Hope and rhetoric are a great tonic but it’s time to act, writes columnist Graham Cameron.
At the United Nations in late September, Canada’s Prime Minister Justin Trudeau gave an impassioned speech about the historical abuses of Canada’s First Nations, stating that “for Indigenous peoples in Canada, the experience was mostly one of humiliation, neglect and abuse.”
When asked about why he choose to focus on domestic issues rather than the pressing international humanitarian and political crises of the day, Trudeau’s response was that Canada is willing to deal with the complexities at home as well as abroad.
Unfortunately, there is little evidence that his inspiring rhetoric is leading to real change for First Nations. Indigenous children in Canada who live on reservations receive less funding than those who are off reservation but despite a legal order, the Canadian government has not righted the discrimination. In another instance, the government opposed compensation for the 16,000 people caught up in the Sixties Scoop (their version of Australia’s Stolen Generation).
Even when they have taken action, it has disappointed many. For example, most of the CAN$634 million promised for child welfare in the government’s 2016 budget won’t flow until 2020. All the while, First Nations who managed to retain their own lands are forced into unenviable positions. Their land is sought after by mineral, forestry, hydro and oil companies; the years of negotiations with the government have forced those tribes into debt. But as a pre-condition for compensation, tribes are forced to extinguish their rights to nine out of every 10 parcels of their land.
The major gap between rhetoric and action is the grim reality that the Canadian government needs First Nations land to access primary resources to keep the economic engine ticking over. Tribes’ rights restrict the building of planned pipelines, dams and fracked gas terminals that are worth approximately CAN$650 billion to the government over the next decade.
From afar, Trudeau strikes me as a good person with excellent relationship and communication skills and a strong personal sense of justice. His cabinet seems diverse, talented and committed. Their inability to translate all those personal skills that into government action is a salient lesson for tāngata whenua in Aotearoa New Zealand.

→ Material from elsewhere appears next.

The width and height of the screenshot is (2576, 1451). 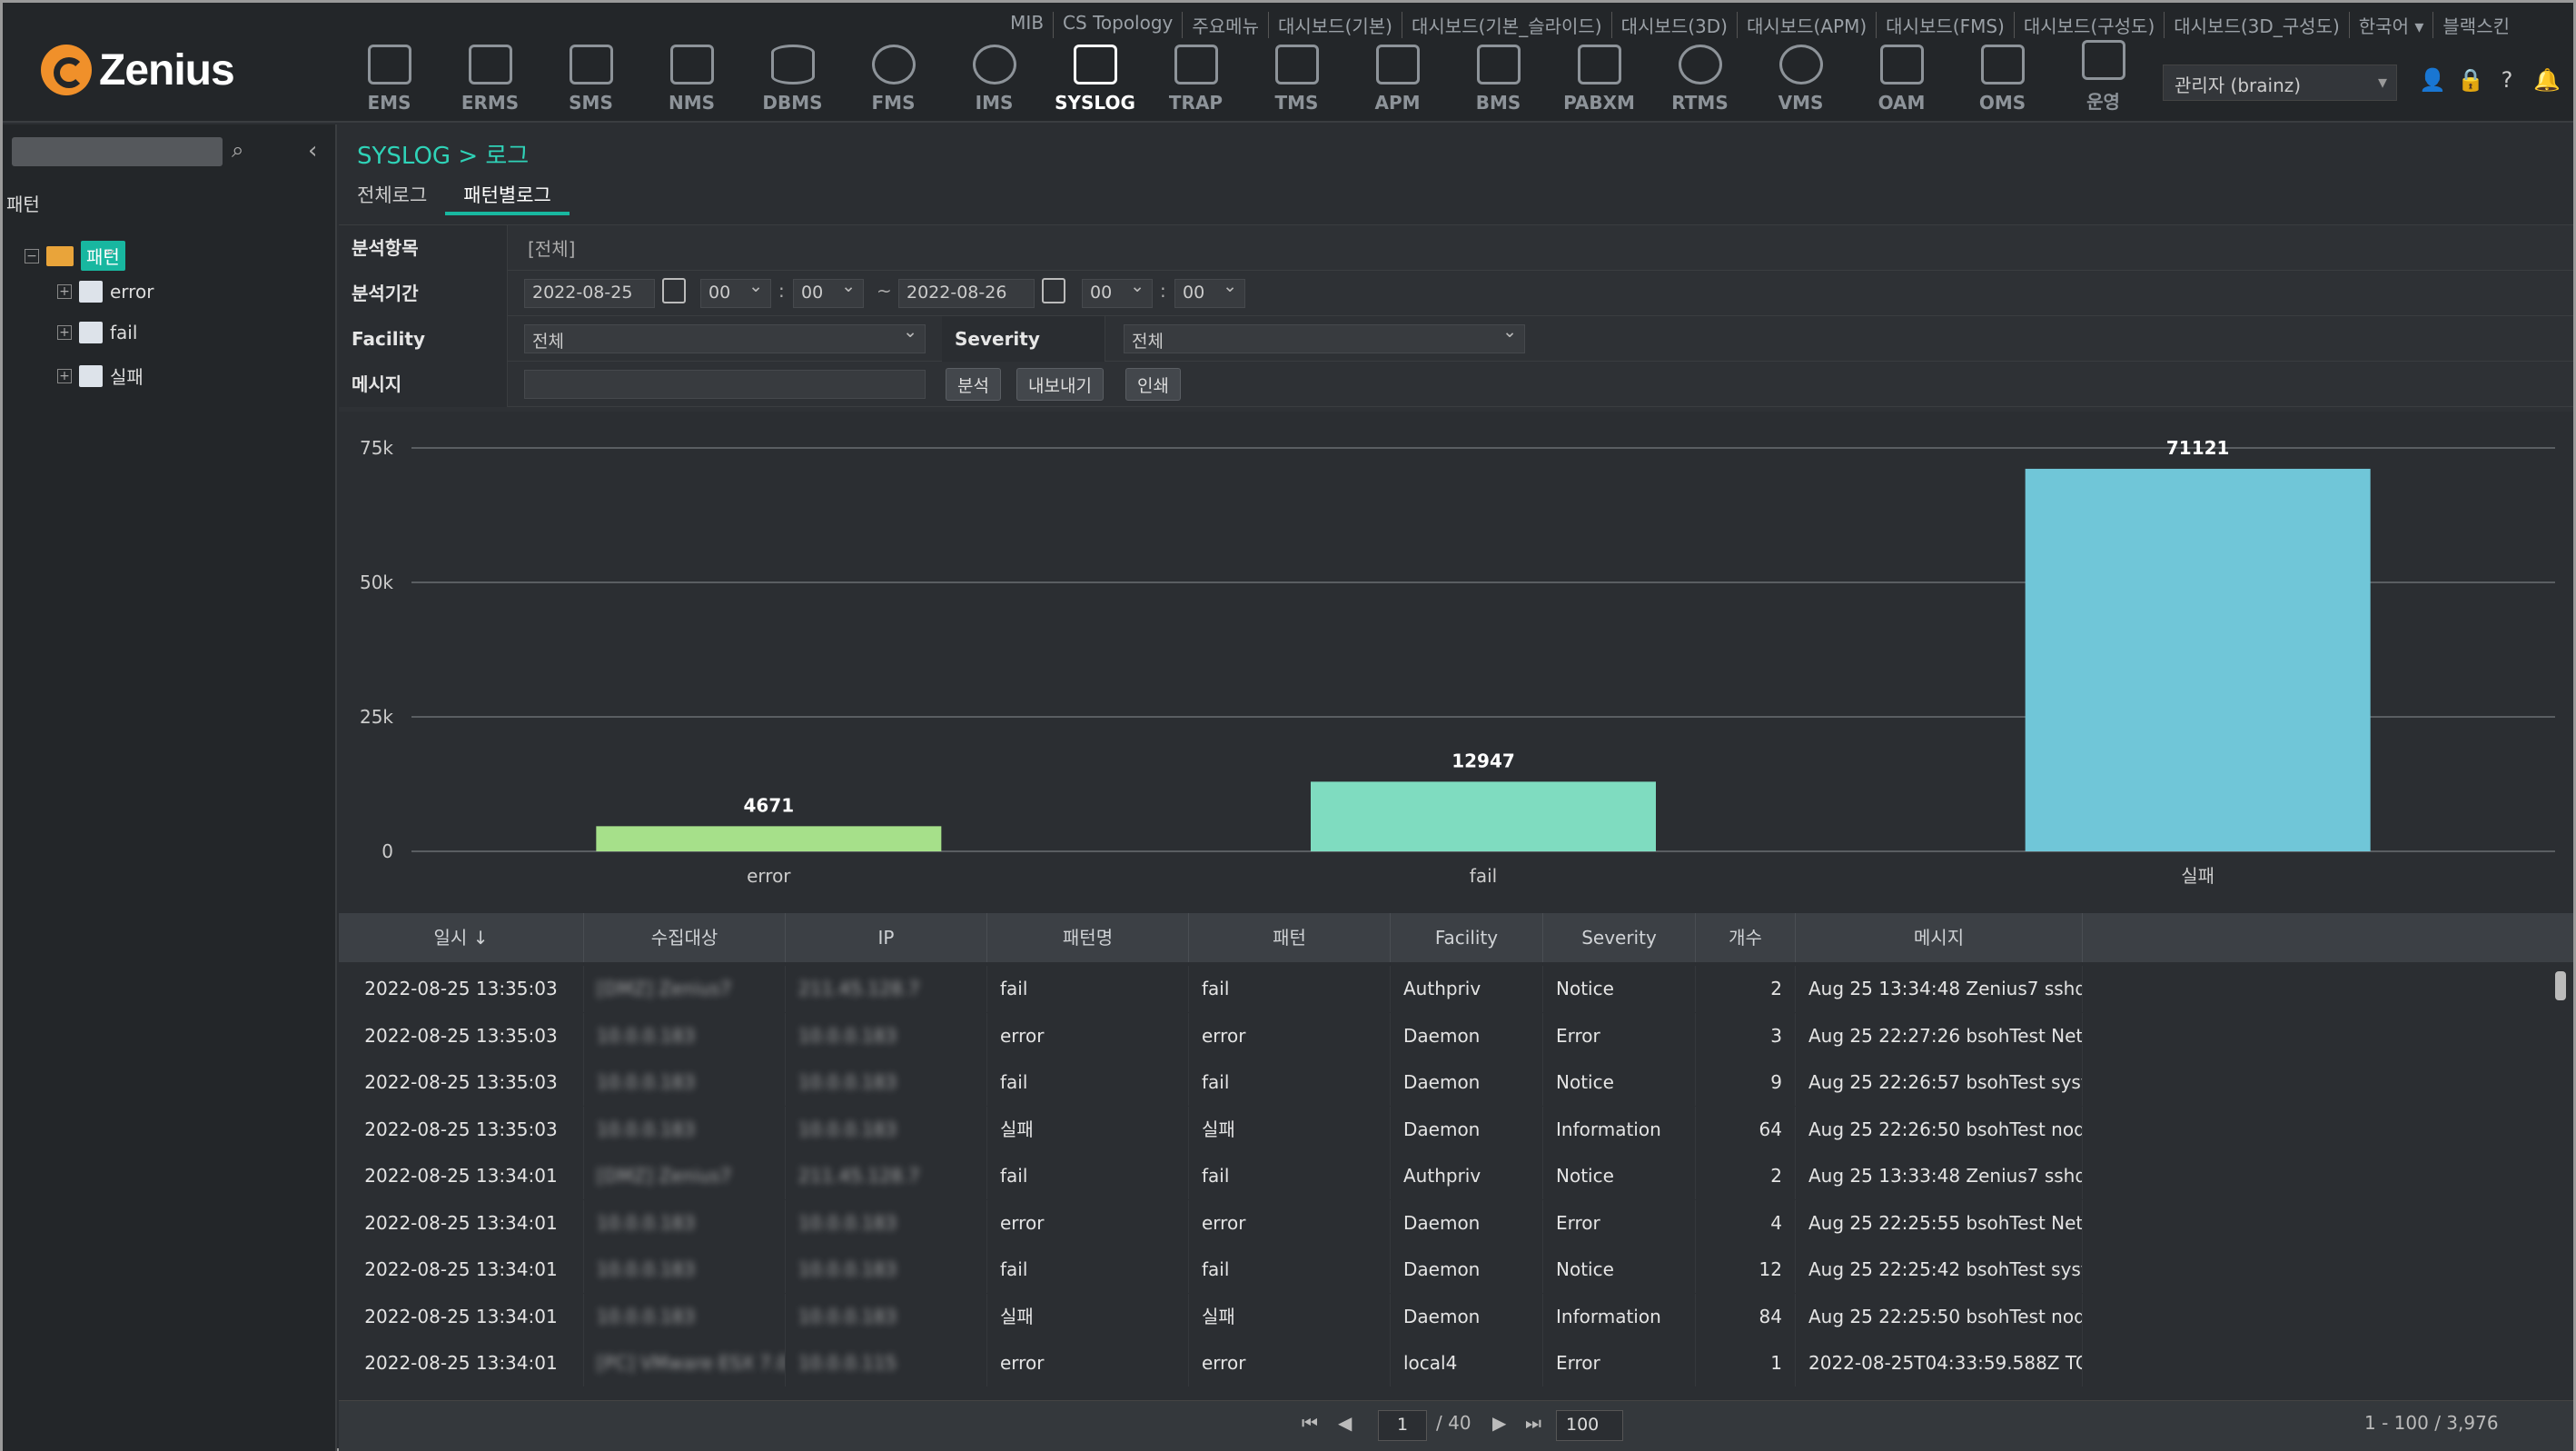 What do you see at coordinates (462, 938) in the screenshot?
I see `col-header: 일시 ↓` at bounding box center [462, 938].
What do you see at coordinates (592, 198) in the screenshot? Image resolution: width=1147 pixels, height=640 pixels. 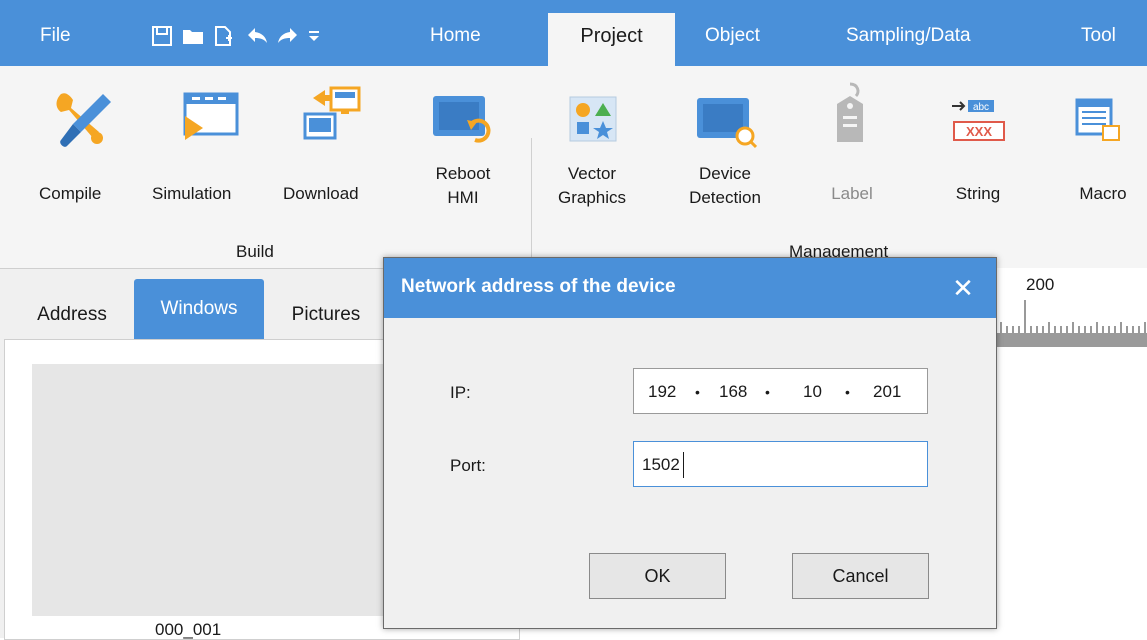 I see `vector-label-line2: Graphics` at bounding box center [592, 198].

I am thrilled to see a cabinet with 13 ministers who have Māori and Pacific Island heritage. I was proud to show my tamariki the eight ministers who were sworn in at Government House in te reo Māori. As my wife commented, “It feels like something is different now.”
I love communication. I love the effect it has on people. Good communication is often intended to move people, to effect their emotions and to inspire new ideas. However, good communication is not the same as good action. The challenge before our new prime minister and her fresh Cabinet is to bridge the gap.
There’s plenty for tāngata whenua to anticipate in this coalition government:
- The $1 billion regional development fund. Iwi are large and innovative business players in many regions, so will be expecting to partner and lead initiatives from this fund;
- A re-established Forestry Service with enormous forest planting schemes. Iwi are big players in this space and many Māori work in the industry;
- the potential for Andrew Little supported by Nanaia Mahuta and Kelvin Davis to be a circuit breaker that allows Ngāpuhi to achieve an enduring settlement;
- a stepped increase in the minimum wage to $20 by 2021;
- an increase in the number of te reo Māori teachers as a step to te reo Māori becoming a core subject;
- an increase in health funding, particularly mental health and youth access, both areas of poor outcomes for Māori; and
- Kiwibuild and a Housing Commission to address the chronic homelessness and house prices.
In addition, it is the largest Māori caucus that we have ever had in a government. We’ve even got the first Māori woman Minister of Māori Development.
But after one week, of course the desperate needs are still here for tāngata whenua. I’ve a cousin lying on our marae. He smoked his whole life, got a cancer diagnosis, didn’t get a specialist appointment early enough and so any intervention was marginal. He chose to just manage his pain. I know taiohi in our community doing a roaring trade in marijuana. I know a Māori couple trying to figure out how to give away one of their two casual contract, minimum wage jobs to stay home to care for their child. I know a wahine with six children who just got told her landlord wants her out in a month because he wants to move into the house.
Hope and rhetoric are just the tonic we needed after nine dark years of prioritising the economy over people. But hope and rhetoric are not going to transform the lives at my marae or in my community. For that, the rhetoric needs to give way to integrity and tangible action.